# Assignment
Could you repeat the entries below word for word, leaving nothing out?

══ Records for this task

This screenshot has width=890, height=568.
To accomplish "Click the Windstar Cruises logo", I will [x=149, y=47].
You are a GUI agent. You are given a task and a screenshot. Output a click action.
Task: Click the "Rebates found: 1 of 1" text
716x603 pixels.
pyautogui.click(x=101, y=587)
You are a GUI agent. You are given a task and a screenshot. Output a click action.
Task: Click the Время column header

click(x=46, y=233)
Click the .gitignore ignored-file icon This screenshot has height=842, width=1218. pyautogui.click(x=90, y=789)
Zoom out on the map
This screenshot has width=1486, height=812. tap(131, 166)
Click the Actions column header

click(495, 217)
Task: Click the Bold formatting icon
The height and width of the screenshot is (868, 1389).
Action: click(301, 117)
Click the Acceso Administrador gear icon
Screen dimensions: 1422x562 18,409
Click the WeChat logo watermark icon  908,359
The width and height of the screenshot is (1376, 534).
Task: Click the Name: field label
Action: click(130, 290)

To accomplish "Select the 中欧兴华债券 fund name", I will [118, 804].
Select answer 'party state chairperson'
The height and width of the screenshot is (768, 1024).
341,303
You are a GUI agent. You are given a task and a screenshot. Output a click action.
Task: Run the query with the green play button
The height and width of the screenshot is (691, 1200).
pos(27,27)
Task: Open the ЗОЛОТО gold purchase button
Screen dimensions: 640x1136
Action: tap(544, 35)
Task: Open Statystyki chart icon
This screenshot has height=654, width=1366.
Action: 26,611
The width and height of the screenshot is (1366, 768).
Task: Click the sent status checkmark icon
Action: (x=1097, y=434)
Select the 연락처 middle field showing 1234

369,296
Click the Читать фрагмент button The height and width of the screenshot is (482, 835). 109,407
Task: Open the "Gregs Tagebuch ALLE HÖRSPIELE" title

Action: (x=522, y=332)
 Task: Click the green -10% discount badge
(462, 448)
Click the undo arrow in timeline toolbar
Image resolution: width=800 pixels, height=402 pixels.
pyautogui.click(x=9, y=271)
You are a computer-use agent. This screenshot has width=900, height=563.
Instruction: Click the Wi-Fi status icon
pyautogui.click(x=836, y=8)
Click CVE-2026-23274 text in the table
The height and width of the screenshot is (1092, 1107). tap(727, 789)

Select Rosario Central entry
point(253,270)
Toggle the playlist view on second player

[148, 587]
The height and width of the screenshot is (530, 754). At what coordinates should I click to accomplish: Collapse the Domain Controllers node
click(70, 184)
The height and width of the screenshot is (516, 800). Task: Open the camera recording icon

════

# Result of this exercise
This screenshot has width=890, height=568.
To accomplish "Click the Windstar Cruises logo", I will [x=149, y=47].
You are a GUI agent. You are given a task and a screenshot. Output a click action.
Task: Click the "Rebates found: 1 of 1" text
716x603 pixels.
pyautogui.click(x=101, y=587)
You are a GUI agent. You are given a task and a screenshot. Output a click action.
Task: Click the Время column header

click(x=46, y=233)
Click the .gitignore ignored-file icon This screenshot has height=842, width=1218. pyautogui.click(x=90, y=789)
Zoom out on the map
This screenshot has width=1486, height=812. tap(131, 166)
Click the Actions column header

click(495, 217)
Task: Click the Bold formatting icon
The height and width of the screenshot is (868, 1389).
Action: click(301, 117)
Click the Acceso Administrador gear icon
Screen dimensions: 1422x562 18,409
Click the WeChat logo watermark icon  908,359
The width and height of the screenshot is (1376, 534).
Task: Click the Name: field label
Action: click(130, 290)

To accomplish "Select the 中欧兴华债券 fund name", I will [118, 804].
Select answer 'party state chairperson'
The height and width of the screenshot is (768, 1024).
341,303
You are a GUI agent. You are given a task and a screenshot. Output a click action.
Task: Run the query with the green play button
The height and width of the screenshot is (691, 1200).
pos(27,27)
Task: Open the ЗОЛОТО gold purchase button
Screen dimensions: 640x1136
Action: tap(544, 35)
Task: Open Statystyki chart icon
This screenshot has height=654, width=1366.
Action: 26,611
The width and height of the screenshot is (1366, 768).
Task: Click the sent status checkmark icon
Action: (x=1097, y=434)
Select the 연락처 middle field showing 1234

369,296
Click the Читать фрагмент button The height and width of the screenshot is (482, 835). 109,407
Task: Open the "Gregs Tagebuch ALLE HÖRSPIELE" title

Action: (x=522, y=332)
 Task: Click the green -10% discount badge
(462, 448)
Click the undo arrow in timeline toolbar
Image resolution: width=800 pixels, height=402 pixels.
pyautogui.click(x=9, y=271)
You are a computer-use agent. This screenshot has width=900, height=563.
Instruction: Click the Wi-Fi status icon
pyautogui.click(x=836, y=8)
Click CVE-2026-23274 text in the table
The height and width of the screenshot is (1092, 1107). tap(727, 789)

Select Rosario Central entry
point(253,270)
Toggle the playlist view on second player

[148, 587]
The height and width of the screenshot is (530, 754). At what coordinates should I click to accomplish: Collapse the Domain Controllers node
click(70, 184)
The height and width of the screenshot is (516, 800). Task: Open the camera recording icon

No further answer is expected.